The interval was 0 mm. By placing this garbage bag inside a triangular prism-shaped plastic storage container provided at the corner of the sink, it can be used as a draining net garbage bag,
When treated in a composting device at about 80 ° C. for 8 hours in a state where the water content was as low as possible, the garbage bag according to the present invention was biodegraded and collapsed.

[0049]

[Table 1]

[0050]

According to the present invention, a disintegrable garbage bag that can be easily decomposed chemically and biochemically in a short time on soil, in soil, in a composting device, or in other natural environments. A garbage bag made of a draining net can be provided.

 ──────────────────────────────────────────────────続 き Continued on the front page (72) Inventor Hiroshi Mitomo 1-5-1, Tenjin-cho, Kiryu-shi, Gunma Gunma University Faculty of Engineering (72) Inventor Dharmawan Dalwis 1-5-1, Tenjin-cho, Kiryu-shi, Gunma Gunma University Faculty of Engineering (72) Inventor Tadashi Murakami 1-323 Shinmatsudo Minami, Matsudo City, Chiba Prefecture

Claims (10)

[Claims] 1. A disintegrable garbage bag obtained by molding a lactone resin alone or a biodegradable resin composition containing at least a lactone resin, wherein the lactone resin as a component of the disintegrable garbage bag is used alone or in another form. A collapsible garbage bag that has been subjected to a radiation irradiation treatment together with at least one component. 2. A biodegradable composition comprising a lactone resin, a synthetic aliphatic polyester resin and a fatty acid amide, wherein the ratio of the fatty acid amide to the total of 100 parts by weight of the lactone resin and the synthetic aliphatic polyester resin is 0.2 to 5 parts by weight. A collapsible garbage bag obtained by molding a resin composition, wherein the lactone resin as a component of the collapsible garbage bag has been subjected to radiation irradiation treatment alone or together with at least one other component.
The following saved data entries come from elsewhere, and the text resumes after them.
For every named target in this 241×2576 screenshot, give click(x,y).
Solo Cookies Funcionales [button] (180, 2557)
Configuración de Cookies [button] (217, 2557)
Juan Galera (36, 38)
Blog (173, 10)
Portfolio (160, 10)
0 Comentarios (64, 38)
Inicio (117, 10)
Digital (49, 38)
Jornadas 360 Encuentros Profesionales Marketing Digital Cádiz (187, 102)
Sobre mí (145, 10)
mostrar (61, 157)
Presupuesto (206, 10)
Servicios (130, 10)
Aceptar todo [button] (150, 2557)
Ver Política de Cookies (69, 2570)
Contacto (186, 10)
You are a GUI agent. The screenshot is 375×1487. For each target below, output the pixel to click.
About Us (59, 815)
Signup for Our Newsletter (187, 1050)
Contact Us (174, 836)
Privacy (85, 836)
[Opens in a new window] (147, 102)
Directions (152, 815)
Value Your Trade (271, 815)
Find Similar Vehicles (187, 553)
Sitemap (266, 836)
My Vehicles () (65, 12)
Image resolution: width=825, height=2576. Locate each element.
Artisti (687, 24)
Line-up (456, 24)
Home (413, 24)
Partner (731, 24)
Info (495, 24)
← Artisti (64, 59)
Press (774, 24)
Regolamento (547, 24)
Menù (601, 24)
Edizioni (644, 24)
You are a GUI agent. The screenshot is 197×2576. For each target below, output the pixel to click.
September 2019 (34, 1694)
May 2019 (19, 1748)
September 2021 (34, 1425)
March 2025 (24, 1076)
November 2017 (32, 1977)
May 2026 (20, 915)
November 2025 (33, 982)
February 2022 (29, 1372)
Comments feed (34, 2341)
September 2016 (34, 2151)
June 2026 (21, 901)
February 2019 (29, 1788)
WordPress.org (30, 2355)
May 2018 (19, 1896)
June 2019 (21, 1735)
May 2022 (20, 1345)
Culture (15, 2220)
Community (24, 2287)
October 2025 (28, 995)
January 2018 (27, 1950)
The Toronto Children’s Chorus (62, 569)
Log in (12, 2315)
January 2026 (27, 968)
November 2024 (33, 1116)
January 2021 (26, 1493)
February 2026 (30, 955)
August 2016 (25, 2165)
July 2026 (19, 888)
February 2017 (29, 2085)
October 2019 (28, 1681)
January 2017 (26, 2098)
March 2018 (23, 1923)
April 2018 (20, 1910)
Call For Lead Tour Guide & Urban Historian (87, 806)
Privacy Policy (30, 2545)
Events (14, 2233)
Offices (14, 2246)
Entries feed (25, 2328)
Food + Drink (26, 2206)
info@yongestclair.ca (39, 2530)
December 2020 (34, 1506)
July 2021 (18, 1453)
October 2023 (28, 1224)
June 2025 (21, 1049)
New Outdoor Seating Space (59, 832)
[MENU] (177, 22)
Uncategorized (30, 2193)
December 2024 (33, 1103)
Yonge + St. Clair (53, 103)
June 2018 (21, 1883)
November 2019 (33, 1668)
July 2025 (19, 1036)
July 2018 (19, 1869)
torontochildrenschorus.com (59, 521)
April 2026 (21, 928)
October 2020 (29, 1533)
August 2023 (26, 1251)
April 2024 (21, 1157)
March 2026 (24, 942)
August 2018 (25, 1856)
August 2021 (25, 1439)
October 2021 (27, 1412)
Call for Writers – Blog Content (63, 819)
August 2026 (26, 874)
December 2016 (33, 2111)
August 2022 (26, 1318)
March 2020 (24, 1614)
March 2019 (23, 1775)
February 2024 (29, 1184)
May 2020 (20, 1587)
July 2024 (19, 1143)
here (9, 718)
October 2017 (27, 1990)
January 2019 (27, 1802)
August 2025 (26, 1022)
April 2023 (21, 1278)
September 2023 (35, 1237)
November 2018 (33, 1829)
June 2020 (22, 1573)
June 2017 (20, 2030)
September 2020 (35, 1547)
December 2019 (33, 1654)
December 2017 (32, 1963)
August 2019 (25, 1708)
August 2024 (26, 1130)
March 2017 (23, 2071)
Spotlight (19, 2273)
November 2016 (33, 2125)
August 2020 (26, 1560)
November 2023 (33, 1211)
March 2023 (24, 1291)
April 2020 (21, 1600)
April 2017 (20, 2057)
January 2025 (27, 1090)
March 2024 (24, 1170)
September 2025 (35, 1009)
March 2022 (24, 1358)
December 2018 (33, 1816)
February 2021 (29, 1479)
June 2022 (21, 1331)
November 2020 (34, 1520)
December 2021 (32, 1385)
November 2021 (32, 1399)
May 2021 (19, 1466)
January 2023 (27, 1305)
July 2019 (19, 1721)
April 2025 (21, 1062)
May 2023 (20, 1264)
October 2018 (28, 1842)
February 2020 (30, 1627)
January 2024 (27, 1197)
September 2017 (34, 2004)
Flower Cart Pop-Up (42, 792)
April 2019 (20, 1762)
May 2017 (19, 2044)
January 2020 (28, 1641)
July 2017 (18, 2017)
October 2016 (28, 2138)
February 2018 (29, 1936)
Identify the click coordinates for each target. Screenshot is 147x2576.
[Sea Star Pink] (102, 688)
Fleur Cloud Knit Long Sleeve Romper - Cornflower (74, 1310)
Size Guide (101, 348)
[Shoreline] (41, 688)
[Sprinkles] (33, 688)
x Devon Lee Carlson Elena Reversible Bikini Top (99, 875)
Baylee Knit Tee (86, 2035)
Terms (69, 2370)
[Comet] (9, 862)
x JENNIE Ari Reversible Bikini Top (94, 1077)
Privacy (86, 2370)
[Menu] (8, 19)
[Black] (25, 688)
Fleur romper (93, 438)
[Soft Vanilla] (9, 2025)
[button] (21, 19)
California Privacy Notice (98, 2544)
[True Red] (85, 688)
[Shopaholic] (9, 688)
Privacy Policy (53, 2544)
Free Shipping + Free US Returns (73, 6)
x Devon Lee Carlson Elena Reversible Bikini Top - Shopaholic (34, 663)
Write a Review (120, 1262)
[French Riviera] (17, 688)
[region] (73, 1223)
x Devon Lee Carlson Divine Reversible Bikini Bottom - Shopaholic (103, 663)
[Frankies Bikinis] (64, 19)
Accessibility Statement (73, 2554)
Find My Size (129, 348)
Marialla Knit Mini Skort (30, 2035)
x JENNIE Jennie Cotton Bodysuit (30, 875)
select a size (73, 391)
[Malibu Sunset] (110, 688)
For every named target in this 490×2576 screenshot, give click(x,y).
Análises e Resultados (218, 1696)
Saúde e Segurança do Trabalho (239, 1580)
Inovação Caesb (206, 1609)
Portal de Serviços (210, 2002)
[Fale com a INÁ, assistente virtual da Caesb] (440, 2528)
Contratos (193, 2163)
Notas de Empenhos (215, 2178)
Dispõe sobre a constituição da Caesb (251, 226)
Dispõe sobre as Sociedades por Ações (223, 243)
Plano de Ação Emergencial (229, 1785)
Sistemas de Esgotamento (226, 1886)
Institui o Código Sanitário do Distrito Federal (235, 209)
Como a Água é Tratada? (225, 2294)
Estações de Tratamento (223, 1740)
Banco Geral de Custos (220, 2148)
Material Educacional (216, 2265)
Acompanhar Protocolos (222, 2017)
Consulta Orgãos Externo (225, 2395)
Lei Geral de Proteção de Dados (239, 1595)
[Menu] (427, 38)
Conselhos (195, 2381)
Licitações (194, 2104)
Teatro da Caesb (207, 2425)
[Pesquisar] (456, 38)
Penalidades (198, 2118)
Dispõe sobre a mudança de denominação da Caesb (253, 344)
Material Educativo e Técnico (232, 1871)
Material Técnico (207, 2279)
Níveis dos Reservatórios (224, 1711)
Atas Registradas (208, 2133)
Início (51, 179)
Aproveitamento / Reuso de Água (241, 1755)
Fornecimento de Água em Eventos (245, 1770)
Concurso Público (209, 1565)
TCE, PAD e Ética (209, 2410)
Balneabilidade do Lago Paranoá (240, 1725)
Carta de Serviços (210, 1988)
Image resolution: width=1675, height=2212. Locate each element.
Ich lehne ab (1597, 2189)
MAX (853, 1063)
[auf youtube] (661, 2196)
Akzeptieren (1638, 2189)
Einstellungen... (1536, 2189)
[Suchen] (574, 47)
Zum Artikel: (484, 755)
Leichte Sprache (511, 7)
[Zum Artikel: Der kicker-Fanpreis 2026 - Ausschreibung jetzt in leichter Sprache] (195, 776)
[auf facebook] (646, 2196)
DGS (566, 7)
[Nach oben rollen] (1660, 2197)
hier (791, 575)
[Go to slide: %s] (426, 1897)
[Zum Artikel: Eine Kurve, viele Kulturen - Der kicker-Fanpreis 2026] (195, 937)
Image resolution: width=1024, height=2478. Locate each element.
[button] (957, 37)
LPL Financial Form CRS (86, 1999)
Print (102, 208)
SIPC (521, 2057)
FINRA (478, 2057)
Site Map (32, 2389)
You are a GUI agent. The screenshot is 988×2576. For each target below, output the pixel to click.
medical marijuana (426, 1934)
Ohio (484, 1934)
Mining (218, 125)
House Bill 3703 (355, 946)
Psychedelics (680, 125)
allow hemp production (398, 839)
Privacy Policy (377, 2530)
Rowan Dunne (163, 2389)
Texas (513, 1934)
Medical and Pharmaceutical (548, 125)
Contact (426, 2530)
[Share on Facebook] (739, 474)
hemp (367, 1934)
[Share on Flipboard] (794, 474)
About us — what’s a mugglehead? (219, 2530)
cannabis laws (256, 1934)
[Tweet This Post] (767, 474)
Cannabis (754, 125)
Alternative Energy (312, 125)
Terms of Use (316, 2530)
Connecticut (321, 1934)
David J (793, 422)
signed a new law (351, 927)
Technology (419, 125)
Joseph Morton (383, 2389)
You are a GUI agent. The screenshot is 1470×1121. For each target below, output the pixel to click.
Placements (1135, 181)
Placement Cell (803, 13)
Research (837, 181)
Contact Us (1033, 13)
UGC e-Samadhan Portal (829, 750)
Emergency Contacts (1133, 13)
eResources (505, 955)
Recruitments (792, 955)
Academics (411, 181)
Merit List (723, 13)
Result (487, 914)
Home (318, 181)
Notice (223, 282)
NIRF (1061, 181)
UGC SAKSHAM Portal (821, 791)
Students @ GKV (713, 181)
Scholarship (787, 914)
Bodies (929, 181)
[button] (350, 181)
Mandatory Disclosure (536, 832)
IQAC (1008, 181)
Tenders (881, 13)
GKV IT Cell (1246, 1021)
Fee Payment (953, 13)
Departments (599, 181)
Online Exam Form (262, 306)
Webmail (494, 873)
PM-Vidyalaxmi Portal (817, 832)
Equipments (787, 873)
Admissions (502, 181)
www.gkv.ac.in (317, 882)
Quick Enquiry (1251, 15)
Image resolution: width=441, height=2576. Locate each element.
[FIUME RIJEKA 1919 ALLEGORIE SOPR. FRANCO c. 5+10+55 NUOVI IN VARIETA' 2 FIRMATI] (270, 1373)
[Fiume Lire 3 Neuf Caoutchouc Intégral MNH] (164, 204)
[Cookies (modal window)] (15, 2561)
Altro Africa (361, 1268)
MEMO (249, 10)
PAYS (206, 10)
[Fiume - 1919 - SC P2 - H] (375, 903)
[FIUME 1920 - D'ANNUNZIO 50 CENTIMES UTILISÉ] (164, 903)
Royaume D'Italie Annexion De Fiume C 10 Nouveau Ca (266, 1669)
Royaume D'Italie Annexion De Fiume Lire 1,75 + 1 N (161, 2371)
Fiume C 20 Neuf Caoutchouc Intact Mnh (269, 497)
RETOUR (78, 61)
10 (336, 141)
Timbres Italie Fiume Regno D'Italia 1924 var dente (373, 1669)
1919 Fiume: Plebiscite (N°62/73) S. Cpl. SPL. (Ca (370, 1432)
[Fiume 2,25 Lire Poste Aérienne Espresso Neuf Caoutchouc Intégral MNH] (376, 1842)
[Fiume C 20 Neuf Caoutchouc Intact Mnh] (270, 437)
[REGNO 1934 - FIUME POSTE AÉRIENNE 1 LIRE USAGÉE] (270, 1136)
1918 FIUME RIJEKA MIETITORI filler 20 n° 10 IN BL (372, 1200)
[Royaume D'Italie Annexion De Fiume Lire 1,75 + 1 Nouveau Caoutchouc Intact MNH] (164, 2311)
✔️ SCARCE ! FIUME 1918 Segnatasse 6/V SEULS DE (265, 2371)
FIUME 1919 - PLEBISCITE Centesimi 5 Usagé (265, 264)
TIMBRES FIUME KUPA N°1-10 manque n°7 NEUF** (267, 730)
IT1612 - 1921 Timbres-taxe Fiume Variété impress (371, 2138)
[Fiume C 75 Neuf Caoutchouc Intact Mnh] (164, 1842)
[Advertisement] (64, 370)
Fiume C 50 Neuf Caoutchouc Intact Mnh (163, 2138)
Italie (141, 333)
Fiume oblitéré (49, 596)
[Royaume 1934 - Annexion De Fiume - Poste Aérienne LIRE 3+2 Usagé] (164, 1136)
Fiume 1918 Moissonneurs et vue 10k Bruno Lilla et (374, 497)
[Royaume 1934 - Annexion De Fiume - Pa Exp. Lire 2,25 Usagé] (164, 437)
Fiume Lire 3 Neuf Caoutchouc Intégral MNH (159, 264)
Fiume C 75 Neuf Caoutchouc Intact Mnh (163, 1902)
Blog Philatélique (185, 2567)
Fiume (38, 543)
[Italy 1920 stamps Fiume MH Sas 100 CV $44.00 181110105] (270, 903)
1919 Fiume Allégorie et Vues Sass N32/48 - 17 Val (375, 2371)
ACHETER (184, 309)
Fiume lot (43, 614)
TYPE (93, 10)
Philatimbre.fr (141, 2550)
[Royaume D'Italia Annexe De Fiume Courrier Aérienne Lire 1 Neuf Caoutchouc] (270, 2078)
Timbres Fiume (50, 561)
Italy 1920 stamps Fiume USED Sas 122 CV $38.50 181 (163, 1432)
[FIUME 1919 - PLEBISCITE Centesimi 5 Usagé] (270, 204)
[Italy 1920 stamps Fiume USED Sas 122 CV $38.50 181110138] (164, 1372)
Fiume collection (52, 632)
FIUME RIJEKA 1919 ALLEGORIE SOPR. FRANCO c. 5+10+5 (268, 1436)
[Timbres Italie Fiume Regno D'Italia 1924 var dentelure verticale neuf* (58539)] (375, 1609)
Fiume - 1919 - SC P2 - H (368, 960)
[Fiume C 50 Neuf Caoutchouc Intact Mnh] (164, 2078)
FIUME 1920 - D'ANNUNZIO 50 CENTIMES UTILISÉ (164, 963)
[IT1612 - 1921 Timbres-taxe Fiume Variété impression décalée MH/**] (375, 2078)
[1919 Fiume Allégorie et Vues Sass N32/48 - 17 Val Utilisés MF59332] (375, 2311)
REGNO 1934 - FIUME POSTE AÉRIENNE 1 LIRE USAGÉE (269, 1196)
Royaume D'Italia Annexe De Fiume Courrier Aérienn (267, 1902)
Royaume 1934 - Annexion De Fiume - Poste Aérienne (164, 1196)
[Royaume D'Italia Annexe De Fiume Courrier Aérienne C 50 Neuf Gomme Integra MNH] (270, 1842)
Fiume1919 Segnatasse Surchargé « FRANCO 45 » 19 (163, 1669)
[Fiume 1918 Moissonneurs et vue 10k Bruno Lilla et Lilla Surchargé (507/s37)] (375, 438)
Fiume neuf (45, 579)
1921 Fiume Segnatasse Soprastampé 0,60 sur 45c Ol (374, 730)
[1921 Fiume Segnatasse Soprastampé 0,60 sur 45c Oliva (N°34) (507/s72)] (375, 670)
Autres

Disintegrable garbage bags. 3. The weight ratio of lactone resin / synthetic aliphatic polyester resin is from 5/95 to 70/30.
The collapsible garbage bag according to 1. 4. The disintegratable garbage bag according to claim 2, further comprising 0.1 to 3 parts by weight of a liquid lubricant based on 100 parts by weight of the total of the lactone resin and the synthetic aliphatic polyester resin. 5. The disintegratable garbage bag according to claim 2, further comprising 0.1 to 3 parts by weight of fine silica powder based on 100 parts by weight of the total of the lactone resin and the synthetic aliphatic polyester resin. . 6. Starch is further added to 10 parts by weight of a total of 100 parts by weight of a lactone resin and a synthetic aliphatic polyester resin.
The disintegrable garbage bag according to any one of claims 2 to 5, comprising 80 parts by weight. 7. The collapsible garbage bag according to claim 1, wherein the collapsible garbage bag is a compost garbage bag. 8. The collapsible garbage bag according to claim 1, wherein the collapsible garbage bag is a drainage net garbage bag. 9. The collapsible garbage bag according to claim 8, wherein the collapsible garbage bag is a garbage bag made of a draining net for compost. 10. The collapsible trash bag according to claim 1, wherein the lactone resin is poly-ε-caprolactone.